Analysis of the effects of apomorphine and bulbocapnine in relation to the proposed dopamine receptor.

Abstract

Abstract On rat isolated vas deferens, apomorphine was found to be l/5th as active as dopamine. Reserpine or cocaine pretreatment failed to reduce the response to apomorphine. Low concentrations of apomorphine which do not cause contraction of the tissue, antagonize the effects of dopamine. The effects of dopamine were antagonized equally by phentolamine or apomorphine. On rabbit aortic strips 4 × 10−4M apomorphine repeated at 45 min intervals induces pronounced tachyphylaxis. During the tachyphylactic period dopamine was not inhibited to a significantly greater extent than was phenylephrine.
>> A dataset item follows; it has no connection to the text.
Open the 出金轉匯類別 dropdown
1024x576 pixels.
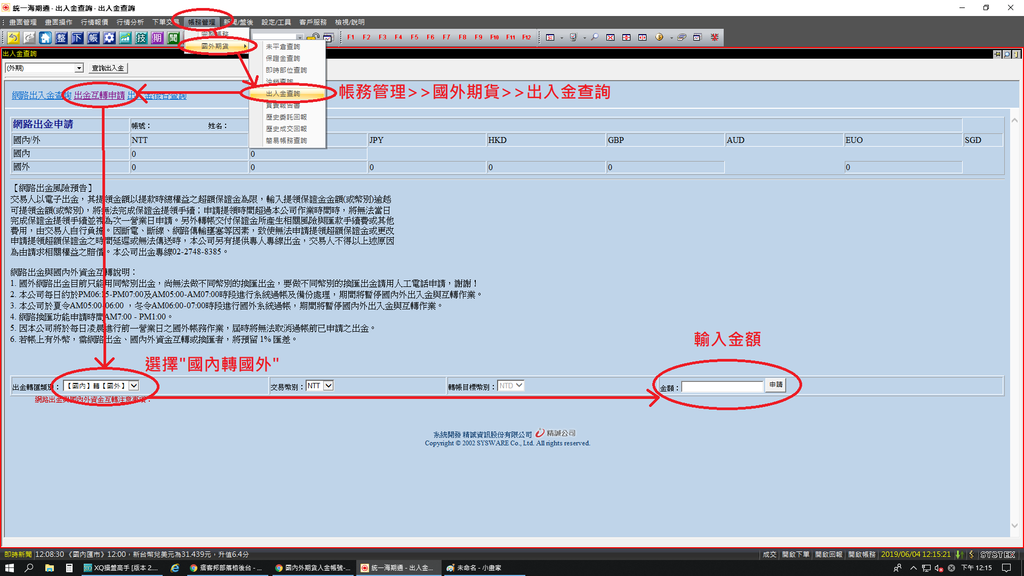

Bulbocapnine tested against dopamine and phenylephrine yielded identical pA2 values of 6. Only at 10−5M was bulbocapnine observed to produce a preferentially greater blockade of dopamine. Dopamine or isoprenaline-induced relaxations of aortic strips were not blocked by bulbocapnine. Dopamine and 3 times 10−6M bulbocapnine increased the chronotropic effects in atria. Apomorphine and higher doses of bulbocapnine produced rate decelerating effects. On atria low doses of apomorphine were equally effective in reducing the effects of dopamine or histamine. These results are discussed in light of the proposal that the effects of apomorphine and bulbocapnine involve dopamine receptor interactions. In all three tissues there was no clear cut evidence of specific dopamine receptors.